Aggiustando per le caratteristiche cliniche dei pazienti e per le variabili procedurali, si è osservato un incremento significativo di mortalità nel tempo (rispettivamente OR 1.05 per anno, 95% CI, 1.02-1.08, e OR 1.09 per anno, 95% CI, 1.05-1.13, vedi Figura). Così pure, con questi aggiustamenti, non risultava più significativa la riduzione delle complicanze.
Analisi esploratorie (escludendo i centri che avevano iniziato l’attività nel 2019 o quelli con minore esperienza, oppure escludendo pazienti con bicuspidia e quelli a basso rischio) non fornivano risultati differenti. Invariati i risultati dell’analisi, anche escludendo ì pazienti dimessi il giorno successivo alla procedura e coloro che avevano avuto complicanze procedurali.

Take home message
In questo ampio studio osservazionale di pazienti sottoposti a TAVI si è notato un (benché modesto) incremento di mortalità a 30 giorni tra il 2019 ed il 2022, apparentemente non spiegato da fattori tecnico-procedurali o dalla qualità dei centri. E’ necessario mantenere un’attenzione costante è vigile sui risultati di questa procedura.
Interpretazione dei dati
Benché l’aumento di mortalità dopo intervento di TAVI sia stato abbastanza modesto (inferiore all’1%, come mostra la Figura) in termini assoluti esso si traduce negli Stati Uniti in circa 500 decessi annuali in più. Tale incremento appare paradossale se si pensa che la casistica degli ultimi anni è rappresentata da un maggior numero di pazienti a basso rischio.

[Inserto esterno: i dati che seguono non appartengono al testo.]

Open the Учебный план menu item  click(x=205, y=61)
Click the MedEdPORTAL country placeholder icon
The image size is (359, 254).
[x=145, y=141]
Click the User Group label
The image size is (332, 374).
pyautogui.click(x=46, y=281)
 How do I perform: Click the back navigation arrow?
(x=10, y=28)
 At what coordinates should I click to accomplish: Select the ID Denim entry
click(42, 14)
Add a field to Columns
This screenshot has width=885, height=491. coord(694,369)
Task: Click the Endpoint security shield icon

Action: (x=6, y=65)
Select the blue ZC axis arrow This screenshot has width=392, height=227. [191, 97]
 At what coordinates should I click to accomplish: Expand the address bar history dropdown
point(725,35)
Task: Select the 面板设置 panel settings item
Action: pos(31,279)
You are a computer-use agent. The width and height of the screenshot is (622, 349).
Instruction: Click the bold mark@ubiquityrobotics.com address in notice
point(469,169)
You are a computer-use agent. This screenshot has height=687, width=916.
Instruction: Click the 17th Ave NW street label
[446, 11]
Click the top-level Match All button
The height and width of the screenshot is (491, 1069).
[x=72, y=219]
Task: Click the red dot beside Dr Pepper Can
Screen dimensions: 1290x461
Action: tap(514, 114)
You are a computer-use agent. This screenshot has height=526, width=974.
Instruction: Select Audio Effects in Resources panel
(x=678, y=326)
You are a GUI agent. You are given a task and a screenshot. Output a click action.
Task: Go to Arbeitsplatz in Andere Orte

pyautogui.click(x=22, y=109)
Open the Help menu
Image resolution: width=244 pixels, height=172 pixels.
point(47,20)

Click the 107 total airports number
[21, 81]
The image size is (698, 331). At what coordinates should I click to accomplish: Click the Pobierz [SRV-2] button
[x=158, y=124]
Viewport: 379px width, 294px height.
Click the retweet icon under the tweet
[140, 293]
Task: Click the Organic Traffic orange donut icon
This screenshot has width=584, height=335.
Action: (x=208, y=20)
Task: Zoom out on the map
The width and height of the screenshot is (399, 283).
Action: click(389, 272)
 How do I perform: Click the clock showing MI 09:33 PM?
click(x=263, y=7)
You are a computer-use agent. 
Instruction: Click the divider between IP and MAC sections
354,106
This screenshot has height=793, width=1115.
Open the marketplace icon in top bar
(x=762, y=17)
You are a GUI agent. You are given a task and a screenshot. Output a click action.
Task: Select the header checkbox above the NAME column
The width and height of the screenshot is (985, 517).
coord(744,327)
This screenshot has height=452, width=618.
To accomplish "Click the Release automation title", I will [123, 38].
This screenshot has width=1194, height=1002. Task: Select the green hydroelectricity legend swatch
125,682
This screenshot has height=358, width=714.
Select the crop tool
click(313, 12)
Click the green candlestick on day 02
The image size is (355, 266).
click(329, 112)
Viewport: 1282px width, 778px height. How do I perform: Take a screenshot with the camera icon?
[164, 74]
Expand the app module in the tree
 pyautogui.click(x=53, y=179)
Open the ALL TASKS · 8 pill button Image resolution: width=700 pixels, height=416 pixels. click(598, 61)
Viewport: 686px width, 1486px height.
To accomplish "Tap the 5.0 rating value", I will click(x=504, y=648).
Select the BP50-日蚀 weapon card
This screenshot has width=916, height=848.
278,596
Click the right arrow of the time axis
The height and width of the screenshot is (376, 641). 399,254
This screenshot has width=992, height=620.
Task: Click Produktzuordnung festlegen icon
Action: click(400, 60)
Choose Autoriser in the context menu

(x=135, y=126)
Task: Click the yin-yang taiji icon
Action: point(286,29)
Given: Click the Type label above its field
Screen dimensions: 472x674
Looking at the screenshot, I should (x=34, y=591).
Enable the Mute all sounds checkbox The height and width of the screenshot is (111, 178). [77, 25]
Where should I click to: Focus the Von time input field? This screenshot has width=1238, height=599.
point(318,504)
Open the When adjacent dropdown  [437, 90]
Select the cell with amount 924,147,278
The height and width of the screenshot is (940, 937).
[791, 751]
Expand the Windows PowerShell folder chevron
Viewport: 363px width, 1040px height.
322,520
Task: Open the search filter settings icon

Nelle loro analisi gli Autori non hanno trovato una causa specifica per il fenomeno descritto. Escludendo anche i centri a basso volume, i pazienti con bicuspidia aortica, quelli con complicanze vascolari procedurali, i risultati non mutano e perciò non sembrano essere influenzati da tali variabili. L’epidemia di Covid 19 potrebbe avere avuto un ruolo nella genesi di questi dati: tuttavia, l’incremento di mortalità é antecedente alla pandemia (2019) e il trend non sembra essersi modificato al termine di essa.
La spiegazione più probabile, concludono gli Autori, è che si tratti di fisiologiche fluttuazioni attorno a una soglia ormai bassa di rischio (circa il 2%) sotto la quale difficilmente si può pensare di scendere.
La limitazione maggiore del lavoro quella di avere un follow-up breve (30 giorni), mentre si sarebbero ottenute maggiori informazioni con un’osservazione più prolungata non circoscritta alla sola sopravvivenza, ma anche all’evenienza di scompenso cardiaco.